ABOUT THIS TASK — Whatever lies between the line with "Where should I" and the end of the data, both included, must be copied exactly and without pictures.

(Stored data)
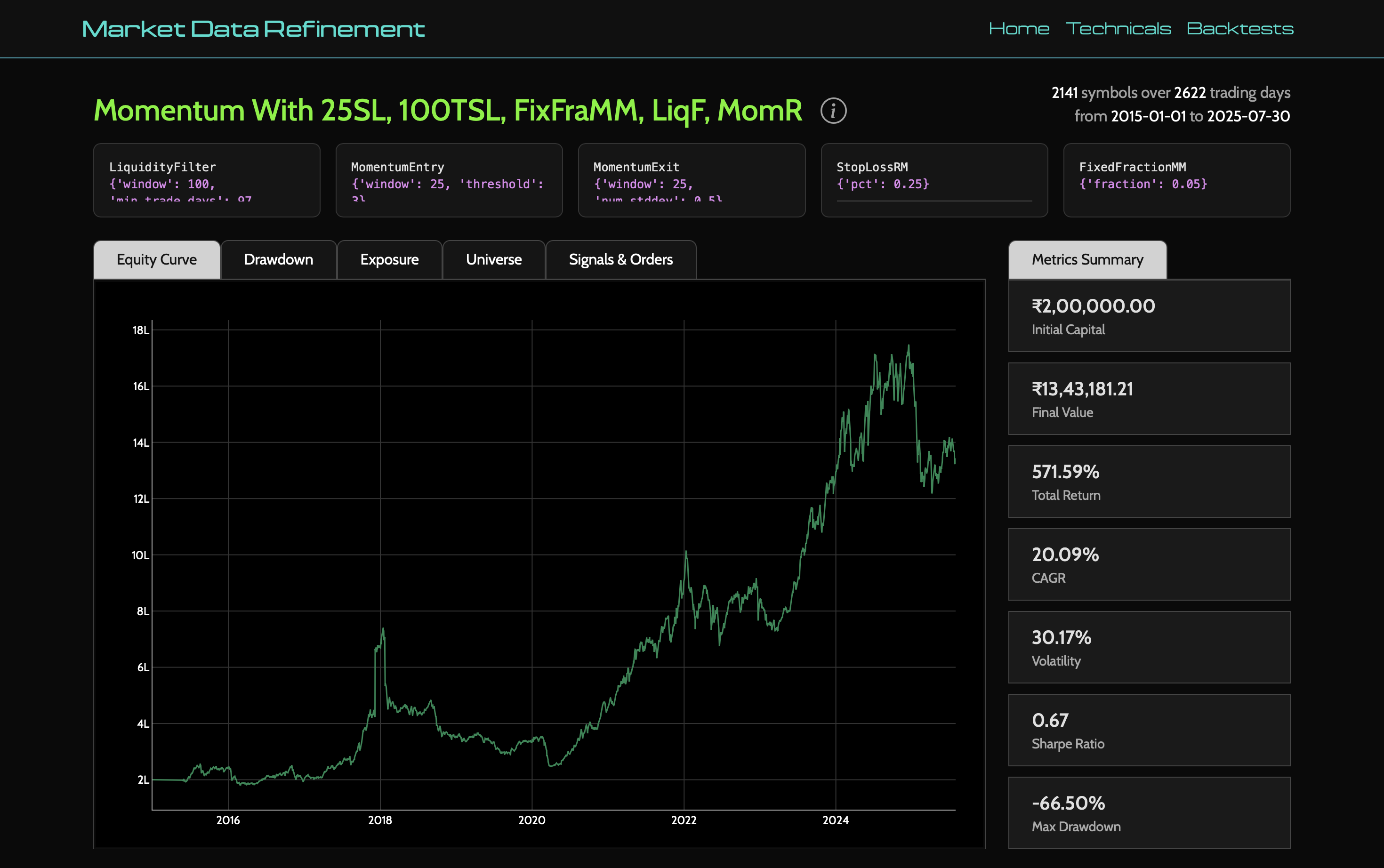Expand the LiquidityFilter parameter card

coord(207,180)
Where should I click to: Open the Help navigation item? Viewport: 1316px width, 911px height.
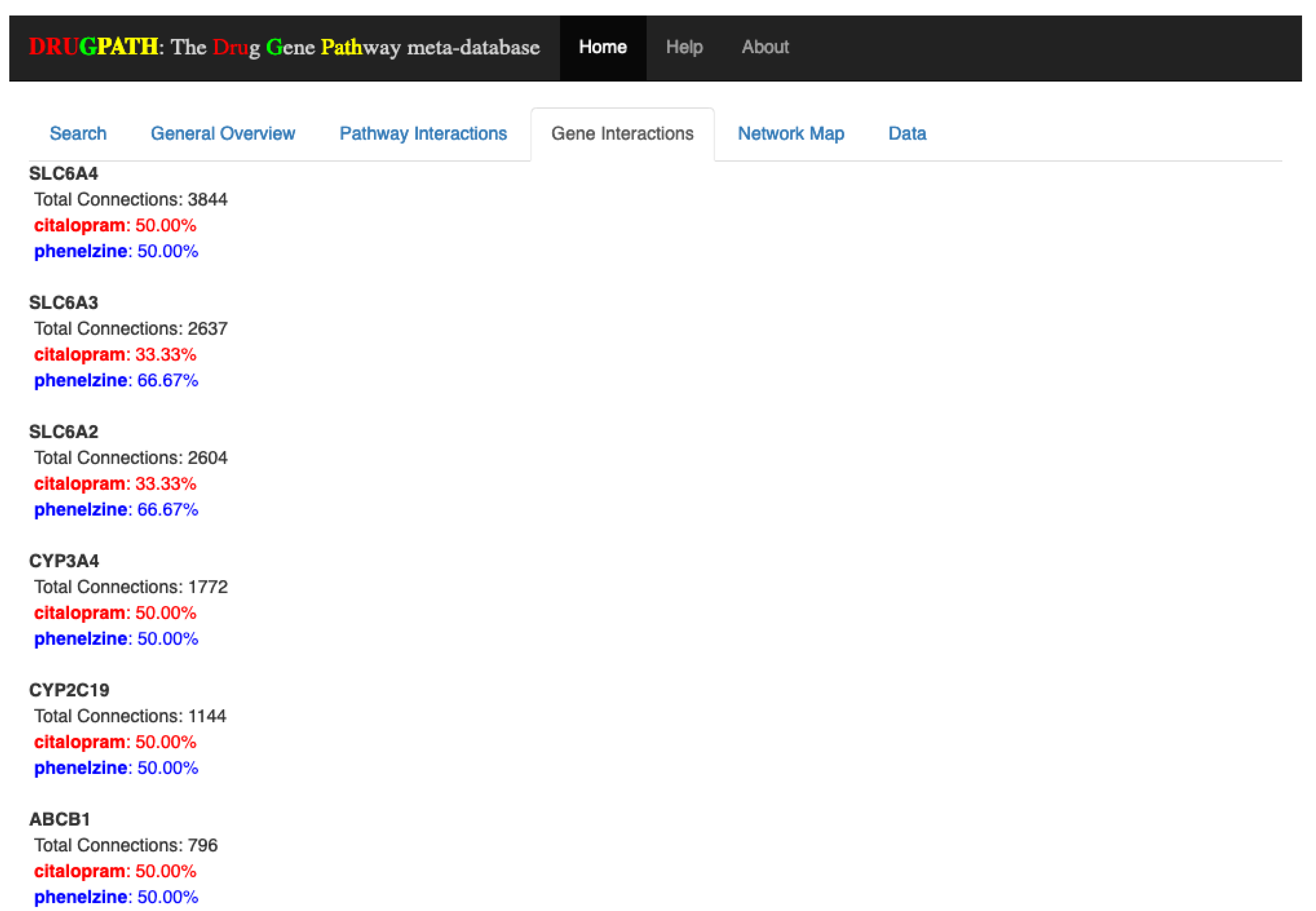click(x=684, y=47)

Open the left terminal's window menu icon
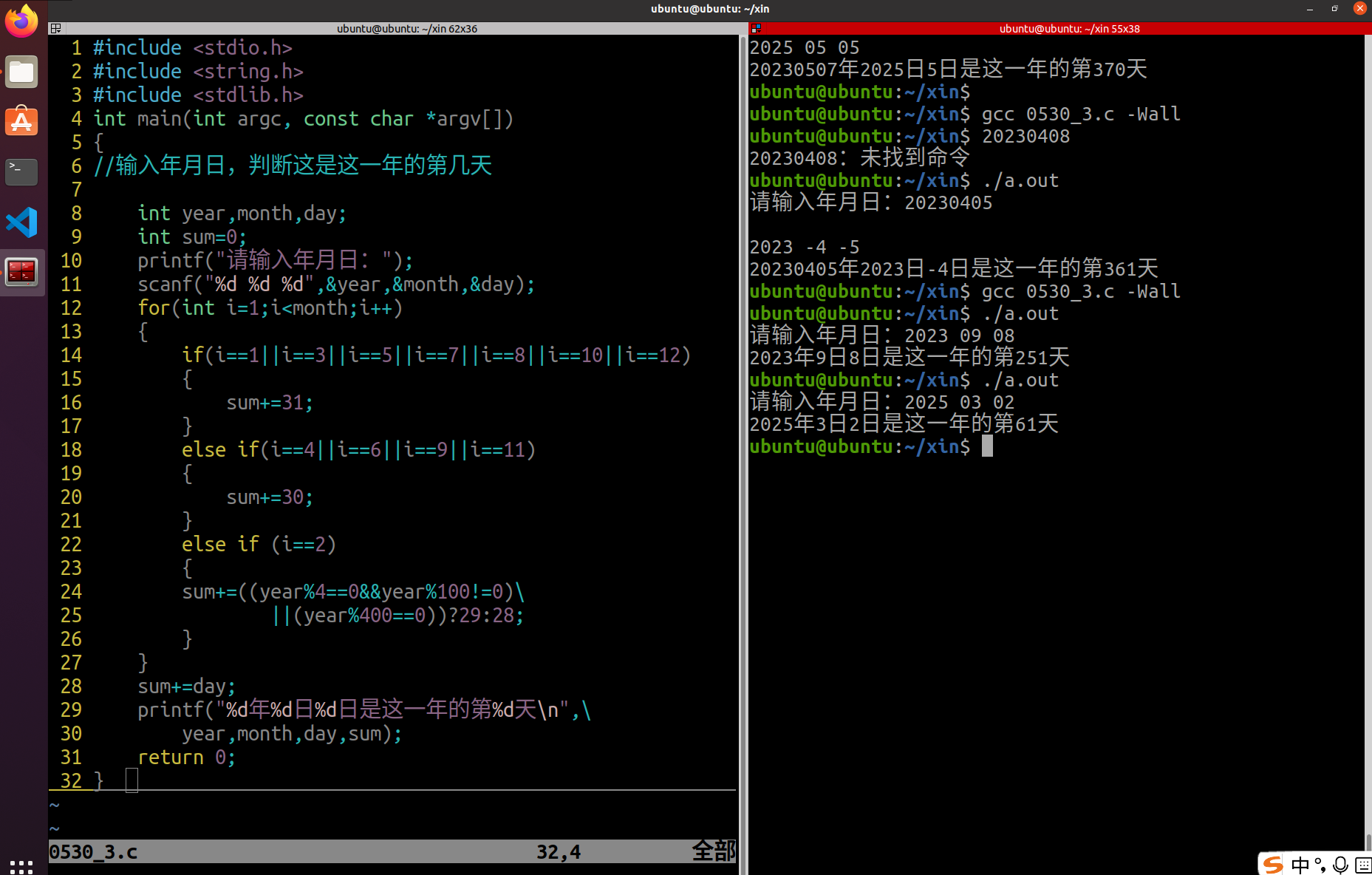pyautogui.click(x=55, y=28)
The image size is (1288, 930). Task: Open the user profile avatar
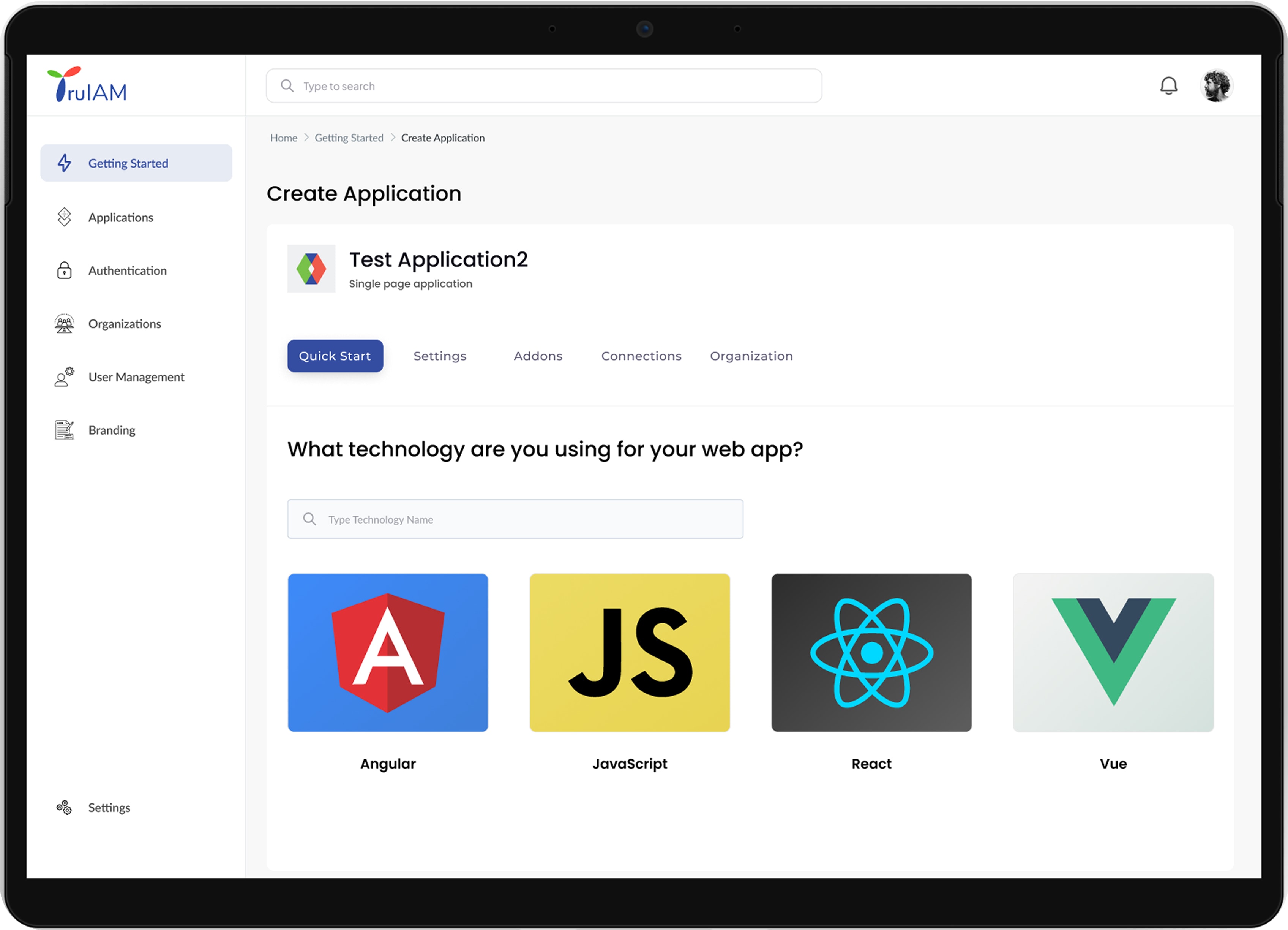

EXERCISE SOLUTION —
Where should I click to: Open the Help navigation item? Viewport: 1316px width, 911px height.
click(x=684, y=47)

Open the left terminal's window menu icon
pyautogui.click(x=55, y=28)
The image size is (1288, 930). Task: Open the user profile avatar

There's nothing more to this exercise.